Muslim world’s lagging behind in science bemoaned

Published February 28, 2019
Prof Rassoul Dinarvand speaks at the conference.—White Star
Prof Rassoul Dinarvand speaks at the conference.—White Star

KARACHI: At the opening ceremony of the 5th Science and Technology Exchange Prog­ramme (STEP) International Conference at Karachi University (KU), speakers expressed concern over the alarming decline in the sectors of education, science and technology and called for united efforts to change this dismal situation.

The event, titled ‘Health challenges of communicable diseases and non-communicable diseases’, was organised at the KU’s International Centre for Chemical and Biological Sciences (ICCBS).

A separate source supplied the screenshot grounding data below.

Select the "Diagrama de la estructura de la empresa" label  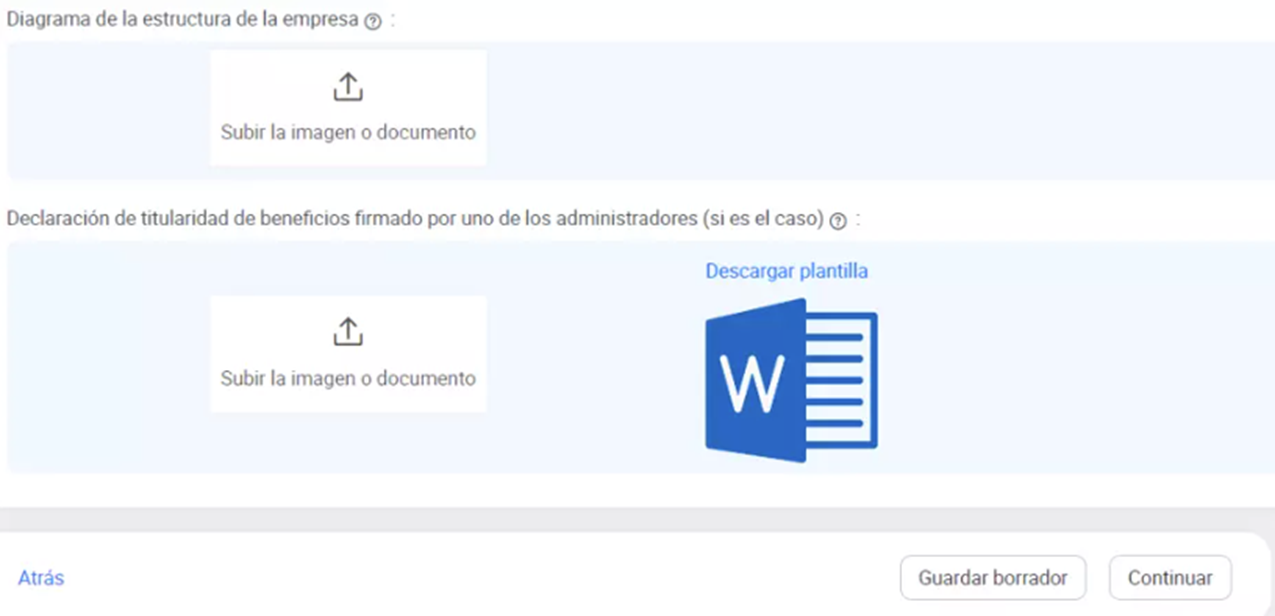[182, 20]
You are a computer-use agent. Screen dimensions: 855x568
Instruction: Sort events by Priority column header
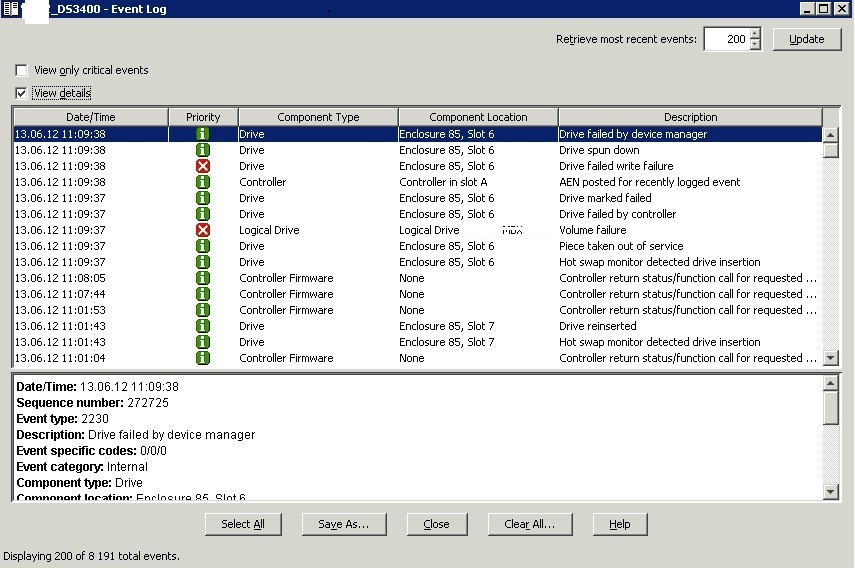[x=203, y=117]

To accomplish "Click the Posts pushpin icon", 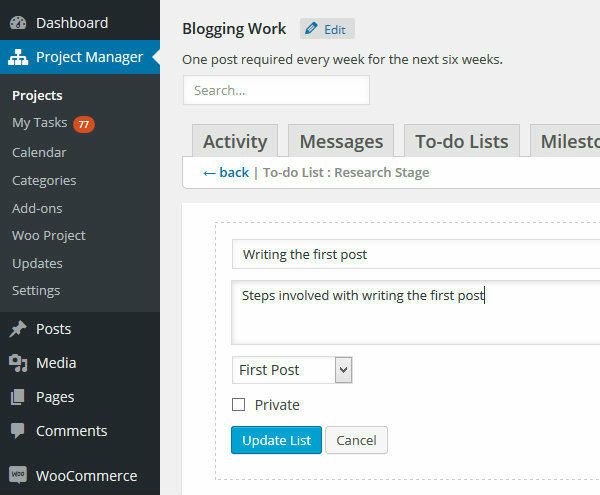I will 17,329.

Dr Panjwani Centre for Molecular Medicine and Drug Research (PCMD) of the ICCBS hosted the science conference in collaboration with Mustafa (PBUH) Science and Technology Foundation (MSTF) in Iran.

Regretting lack of progress in science and technology in the Muslim world, Prof Atta-ur-Rahman, chairman of the Task Force on Technology Driven Knowledge Economy, said it’s unfortunate that not a single institution in Muslim countries had been conferred with the Nobel Prize so far.

“The challenges of the 21st century require that Pakistan change its economic directions. We must drastically change the strategy for socio-economic development as natural resources have lost their importance,” he said.

It was the ability of nations to manufacture and export high value-added goods, which determined their state of development, he added.

Citing Singapore’s example in this regard, he pointed out that it was for this reason alone that tiny Singapore with a population 40 times less than that of Pakistan had exports of $330 billion, 15 times higher than those of Pakistan.

“Singapore has no natural resources and yet the exports per citizen in Singapore are 600 times higher than Pakistan,” he said, adding that Pakistan also needed to learn from Iran.

The former federal science minister talked about how the task force planned to work and said that it would initiate efforts towards a technology driven and knowledge-based economy.

Prof Rassoul Dinarvand, Director Nanotechnology Research Centre, Iran, said that the Mustafa (PBUH) Science and Technology Foundation had been working to raise the status of scientists in the Muslim world. There were times when Muslim scholars laid the foundation of various sciences in the world, he recalled.

KU Vice Chancellor Prof Mohammad Ajmal Khan in his address called upon relevant authorities to allocate significant funds to promote science and technology in Pakistan.

Prof Iqbal Choudhary heading ICCBS spoke of Pakistan’s bleak health scene and said there were many areas which needed immediate attention and intervention.

Zainab Hameedzady, Adviser to Minister for Women Affairs, Iran and Nadira Panjwani also spoke.